• [待辦事項]:
[A] 請照錄振動控制摘要中自「臺灣博碩士論文加值系統」開始、一路延續至「脈衝響應濾波器來實現控制器。」為止的文字。
[B] 請依據振動控制摘要回答下列問題：
(i) 被動式隔振系統對於何種頻率的振動控制效果較佳？
(ii) 前饋控制中應用了哪兩項方法或理論？
(iii) 本論文比較了幾種控制方法實現於模擬傳動隔振平台之實驗結果？

• [所附文本]:
• • • • • • •

臺灣博碩士論文加值系統

本論文主要是描述利用數位信號處理器來實現傳動系統之主動式振動控制器，期能消除傳動系統所產生之週期與非週期性振動。因近年來操作環境舒適性愈來愈受到重視，加上在機械系統中，因為齒輪在囓合時的衝擊和軸心不對稱時所產生的振動對於在運轉中的機械會造成傷害，通常為了解決這些問題大多都是使用被動式的方法，而傳統的被動式隔振系統，雖然設計簡單，安裝容易且具有系統較穩定的優點，但被動式控制系統的設計參數經常是固定的，並不能隨著操作環境的不同而改變；同時被動式隔振系統，對於高頻的振動控制效果較佳，相對地對於低頻振動控制效果較差且適應性又不良，以致於隔振效果被限制在某些頻率下。因此在利用主動式的方法來改善。所以在本研究將發展針對傳動系統所產生之窄頻或週期性等較穩定振動源之控制系統，利用前饋、回饋及混合型等三種基本控制架構並利用有限脈衝響應濾波器來實現控制器。
在前饋控制中應用適應性濾波器及最小均方根誤差理論，回饋控制採用的是線性二次型高斯法的現代控制理論和後現代控制理論所發展的強健控制H∞和μ分析理論。在混合型的控制架構中是結合前饋式性能佳的優點和回饋式快速收斂及強健性較佳的優點。在實際傳動系統上，外在條件的影響因素相當多，如轉速變化及外在振動傳遞等，這些因素勢必需納入控制器設計時參考之要素。一般傳統控制理論是以單輸入單輸出系統控制的效果較佳；但以傳動系統的觀點而言，則是一典型的多輸入多輸出系統，因此要以現代控制理論的架構為基礎，才能符合系統複雜度的需求。
本論文將比較其七種控制方法實現於模擬傳動隔振平台之實驗結果。前饋之控制性能佳，但缺乏強健性，而回饋控制結果顯示恰與前饋相反；因此，在本論文之後半部衍生出混合式控制，其控制效果顯示性能及強健性都比前饋及回饋來得佳，模擬傳動平台之控制器實現及比較將在本論文裡予以探討。

• • • • • • •

• [儲存資料]:
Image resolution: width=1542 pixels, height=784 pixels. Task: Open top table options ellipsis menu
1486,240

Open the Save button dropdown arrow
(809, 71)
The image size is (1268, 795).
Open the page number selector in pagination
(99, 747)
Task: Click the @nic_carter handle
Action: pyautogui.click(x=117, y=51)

• • • • • • •

• [參考解答]:
[A]
臺灣博碩士論文加值系統

本論文主要是描述利用數位信號處理器來實現傳動系統之主動式振動控制器，期能消除傳動系統所產生之週期與非週期性振動。因近年來操作環境舒適性愈來愈受到重視，加上在機械系統中，因為齒輪在囓合時的衝擊和軸心不對稱時所產生的振動對於在運轉中的機械會造成傷害，通常為了解決這些問題大多都是使用被動式的方法，而傳統的被動式隔振系統，雖然設計簡單，安裝容易且具有系統較穩定的優點，但被動式控制系統的設計參數經常是固定的，並不能隨著操作環境的不同而改變；同時被動式隔振系統，對於高頻的振動控制效果較佳，相對地對於低頻振動控制效果較差且適應性又不良，以致於隔振效果被限制在某些頻率下。因此在利用主動式的方法來改善。所以在本研究將發展針對傳動系統所產生之窄頻或週期性等較穩定振動源之控制系統，利用前饋、回饋及混合型等三種基本控制架構並利用有限脈衝響應濾波器來實現控制器。

[B]
(i) 高頻振動。
(ii) 適應性濾波器及最小均方根誤差理論。
(iii) 七種。